Circular dichroism studies on cytochrome c peroxidase and cytochrome c-551 of Pseudomonas aeruginosa

Circular dichroism (CD) spectra of ferric, ferrous and ferrous-carbonyl forms of Pseudomonas cytochrome c peroxidase have been recorded in the wave length range 200 to 650 nm. CD spectra in the Soret region show that in the oxidized enzyme the two hemes are degenerate, whereas in the reduced form the hemes are perturbed differently and one of the hemes appears to be non-degenerate. Changes in optical activity upon formation of the carbonylderivative suggest a spin-state conversion and indicate the presence of one high-spin and a low-spin heme.

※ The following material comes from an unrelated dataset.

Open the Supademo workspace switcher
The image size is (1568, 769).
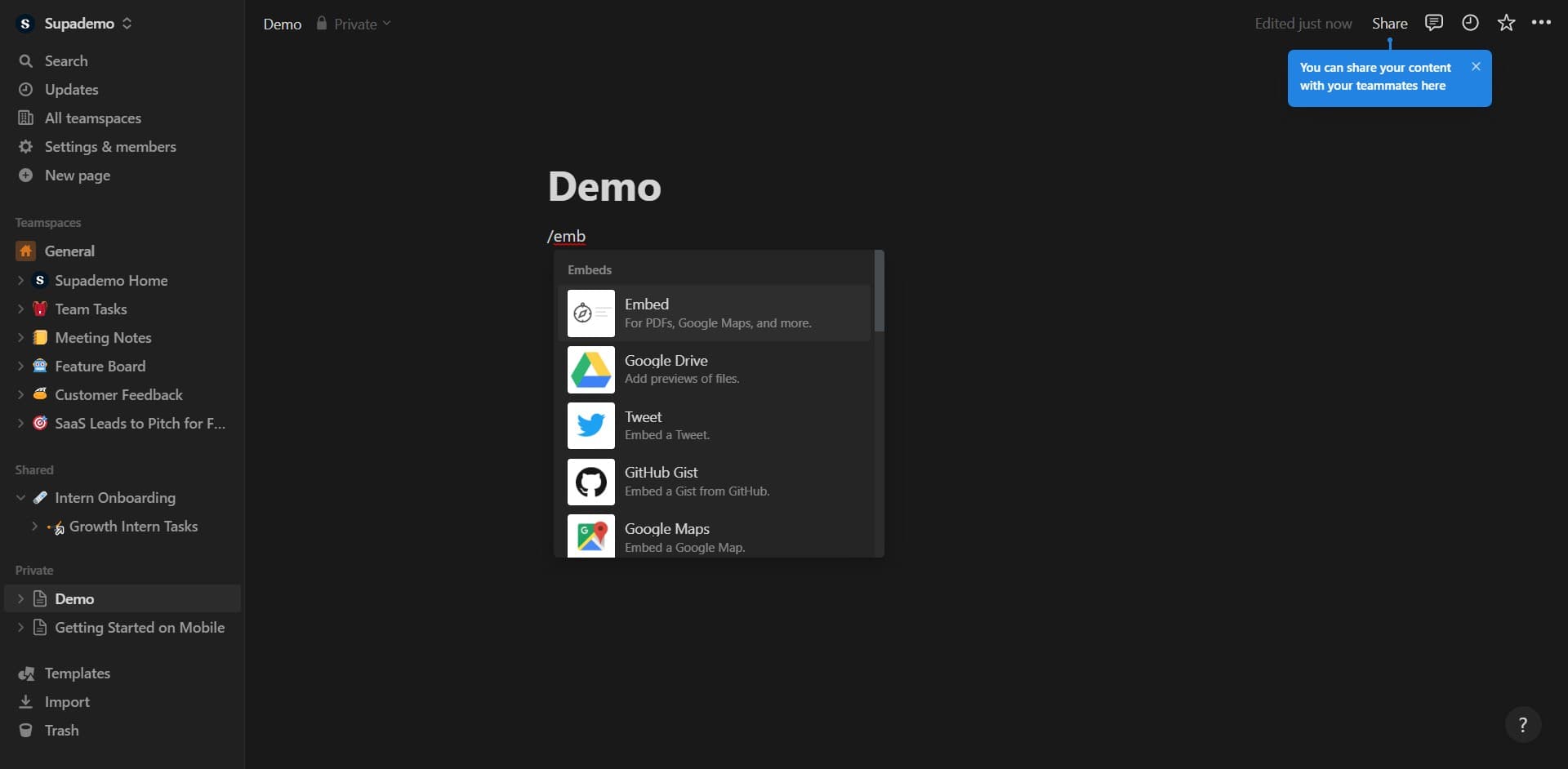tap(79, 24)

A histidine residue is proposed for the axial ligand of the heme iron. The alpha-helical content of the enzyme is estimated to be 34%. Ligand binding or changes in the oxidation state of the heme iron do not alter the conformation of the protein backbone. The dichroic spectra of oxidized and reduced cytochrome c-551 (P. aeruginosa) are included for comparison. In the visible region the cytochrome exhibits CD spectra similar to those of the peroxidase, whereas in the Soret region the dichroic spectra of the cytochrome are simpler. CD spectra in the far-ultraviolet region show the cytochrome to have a high alpha-helix content.